DATA EXTRACT:
= = = =

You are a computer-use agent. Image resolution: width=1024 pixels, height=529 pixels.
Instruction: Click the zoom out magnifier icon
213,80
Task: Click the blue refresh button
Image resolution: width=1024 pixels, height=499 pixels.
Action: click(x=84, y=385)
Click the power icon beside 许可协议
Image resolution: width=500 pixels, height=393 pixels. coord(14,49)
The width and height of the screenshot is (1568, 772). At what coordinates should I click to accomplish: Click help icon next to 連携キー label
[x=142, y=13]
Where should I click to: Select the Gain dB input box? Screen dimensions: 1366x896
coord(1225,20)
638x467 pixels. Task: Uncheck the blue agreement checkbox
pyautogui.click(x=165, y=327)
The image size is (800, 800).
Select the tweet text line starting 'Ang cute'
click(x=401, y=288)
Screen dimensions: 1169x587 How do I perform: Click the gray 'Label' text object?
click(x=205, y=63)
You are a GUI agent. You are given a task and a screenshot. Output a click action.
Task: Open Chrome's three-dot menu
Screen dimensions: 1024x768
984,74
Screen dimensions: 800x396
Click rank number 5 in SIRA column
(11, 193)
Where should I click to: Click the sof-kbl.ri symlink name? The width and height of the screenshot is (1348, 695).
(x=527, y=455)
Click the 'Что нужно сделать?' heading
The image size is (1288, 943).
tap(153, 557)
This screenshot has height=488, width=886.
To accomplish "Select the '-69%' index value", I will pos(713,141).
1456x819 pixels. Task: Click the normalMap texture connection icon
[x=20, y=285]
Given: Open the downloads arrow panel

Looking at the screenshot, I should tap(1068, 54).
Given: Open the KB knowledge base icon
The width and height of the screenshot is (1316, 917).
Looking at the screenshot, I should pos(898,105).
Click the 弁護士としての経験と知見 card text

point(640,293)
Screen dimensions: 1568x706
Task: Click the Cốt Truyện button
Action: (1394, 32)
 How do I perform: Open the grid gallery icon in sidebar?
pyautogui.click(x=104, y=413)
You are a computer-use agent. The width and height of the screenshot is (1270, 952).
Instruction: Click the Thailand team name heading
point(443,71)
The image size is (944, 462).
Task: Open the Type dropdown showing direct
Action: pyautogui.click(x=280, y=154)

= = = =

WORK TO DO:
Reproduce the data above line for line, without changing a single character.

WRITTEN SOLUTION:
You are a computer-use agent. Image resolution: width=1024 pixels, height=529 pixels.
Instruction: Click the zoom out magnifier icon
213,80
Task: Click the blue refresh button
Image resolution: width=1024 pixels, height=499 pixels.
Action: click(x=84, y=385)
Click the power icon beside 许可协议
Image resolution: width=500 pixels, height=393 pixels. coord(14,49)
The width and height of the screenshot is (1568, 772). At what coordinates should I click to accomplish: Click help icon next to 連携キー label
[x=142, y=13]
Where should I click to: Select the Gain dB input box? Screen dimensions: 1366x896
coord(1225,20)
638x467 pixels. Task: Uncheck the blue agreement checkbox
pyautogui.click(x=165, y=327)
The image size is (800, 800).
Select the tweet text line starting 'Ang cute'
click(x=401, y=288)
Screen dimensions: 1169x587 How do I perform: Click the gray 'Label' text object?
click(x=205, y=63)
You are a GUI agent. You are given a task and a screenshot. Output a click action.
Task: Open Chrome's three-dot menu
Screen dimensions: 1024x768
984,74
Screen dimensions: 800x396
Click rank number 5 in SIRA column
(11, 193)
Where should I click to: Click the sof-kbl.ri symlink name? The width and height of the screenshot is (1348, 695).
(x=527, y=455)
Click the 'Что нужно сделать?' heading
The image size is (1288, 943).
tap(153, 557)
This screenshot has height=488, width=886.
To accomplish "Select the '-69%' index value", I will pos(713,141).
1456x819 pixels. Task: Click the normalMap texture connection icon
[x=20, y=285]
Given: Open the downloads arrow panel

Looking at the screenshot, I should tap(1068, 54).
Given: Open the KB knowledge base icon
The width and height of the screenshot is (1316, 917).
Looking at the screenshot, I should pos(898,105).
Click the 弁護士としての経験と知見 card text

point(640,293)
Screen dimensions: 1568x706
Task: Click the Cốt Truyện button
Action: (1394, 32)
 How do I perform: Open the grid gallery icon in sidebar?
pyautogui.click(x=104, y=413)
You are a computer-use agent. The width and height of the screenshot is (1270, 952).
Instruction: Click the Thailand team name heading
point(443,71)
The image size is (944, 462).
Task: Open the Type dropdown showing direct
Action: pyautogui.click(x=280, y=154)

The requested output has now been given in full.